REQUIRED WORK: Write out the lines below verbatim, covering only the stretch from the line that contains "is (715, 528)." through the line that contains "comment-2-text-body: 这个事告诉我们了一个事实，谁要是以后惹乎你，你就找个14岁以下的孩子杀了他 is", both included. Omit the pictures from your answer.

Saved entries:
..............................

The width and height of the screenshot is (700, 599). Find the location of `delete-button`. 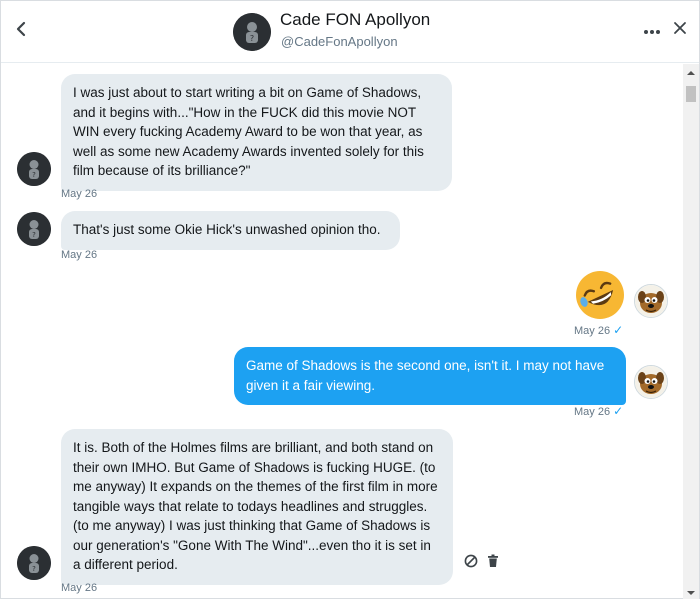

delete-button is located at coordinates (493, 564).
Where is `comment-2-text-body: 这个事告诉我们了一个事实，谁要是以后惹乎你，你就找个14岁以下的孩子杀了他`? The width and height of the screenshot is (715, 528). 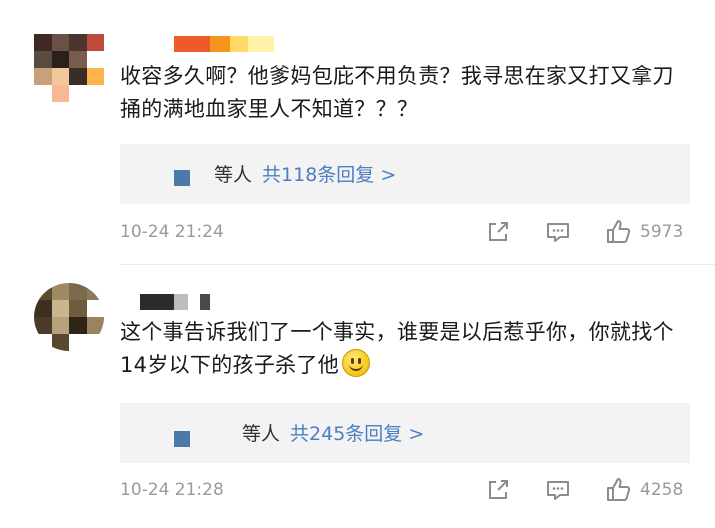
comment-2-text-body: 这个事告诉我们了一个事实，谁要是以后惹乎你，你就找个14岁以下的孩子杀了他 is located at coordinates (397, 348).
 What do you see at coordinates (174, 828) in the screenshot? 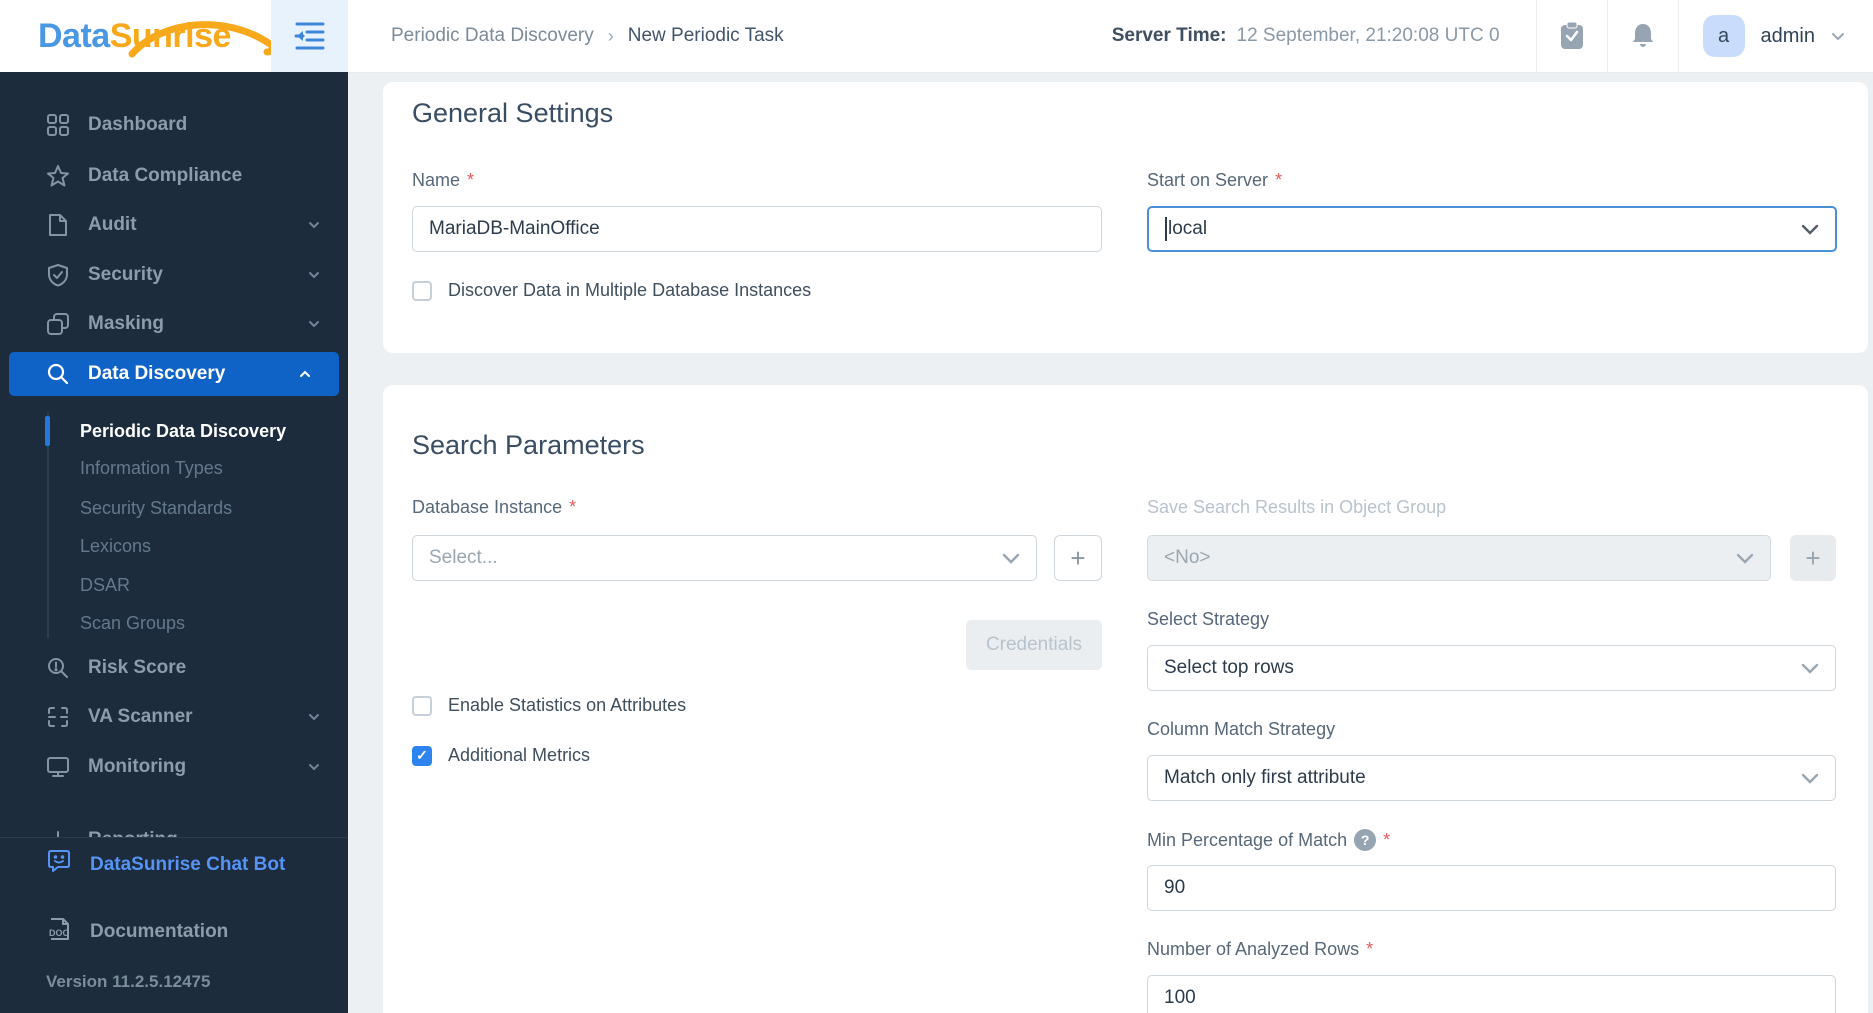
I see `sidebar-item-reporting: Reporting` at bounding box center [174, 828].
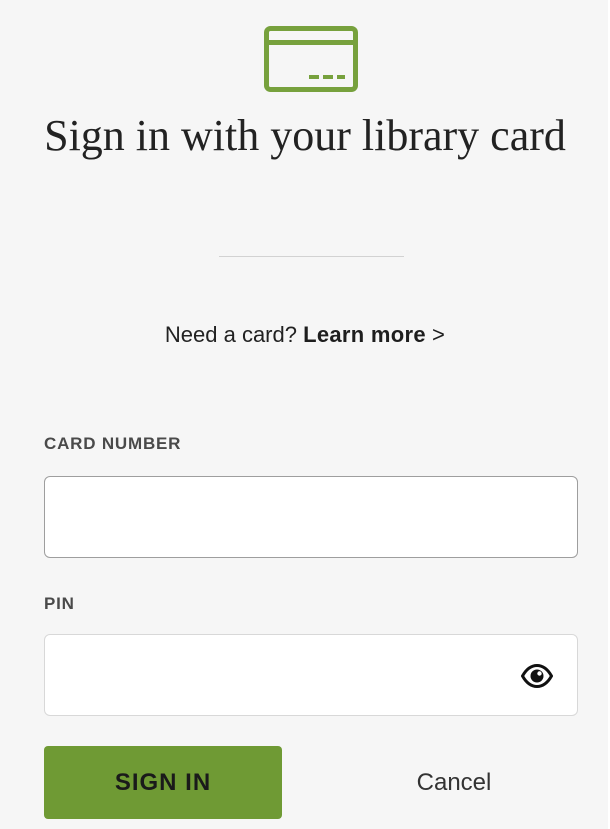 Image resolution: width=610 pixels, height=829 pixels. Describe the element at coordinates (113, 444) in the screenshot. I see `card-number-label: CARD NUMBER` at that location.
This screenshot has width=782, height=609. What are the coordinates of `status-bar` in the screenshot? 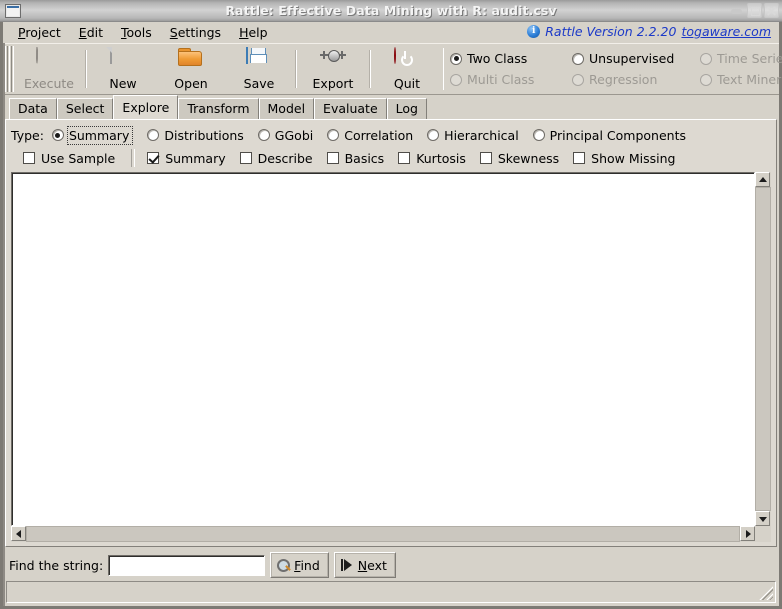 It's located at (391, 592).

..............................

SOLUTION FOR THIS EXERCISE:
Where is `comment-2-text-body: 这个事告诉我们了一个事实，谁要是以后惹乎你，你就找个14岁以下的孩子杀了他`? The width and height of the screenshot is (715, 528). 
comment-2-text-body: 这个事告诉我们了一个事实，谁要是以后惹乎你，你就找个14岁以下的孩子杀了他 is located at coordinates (397, 348).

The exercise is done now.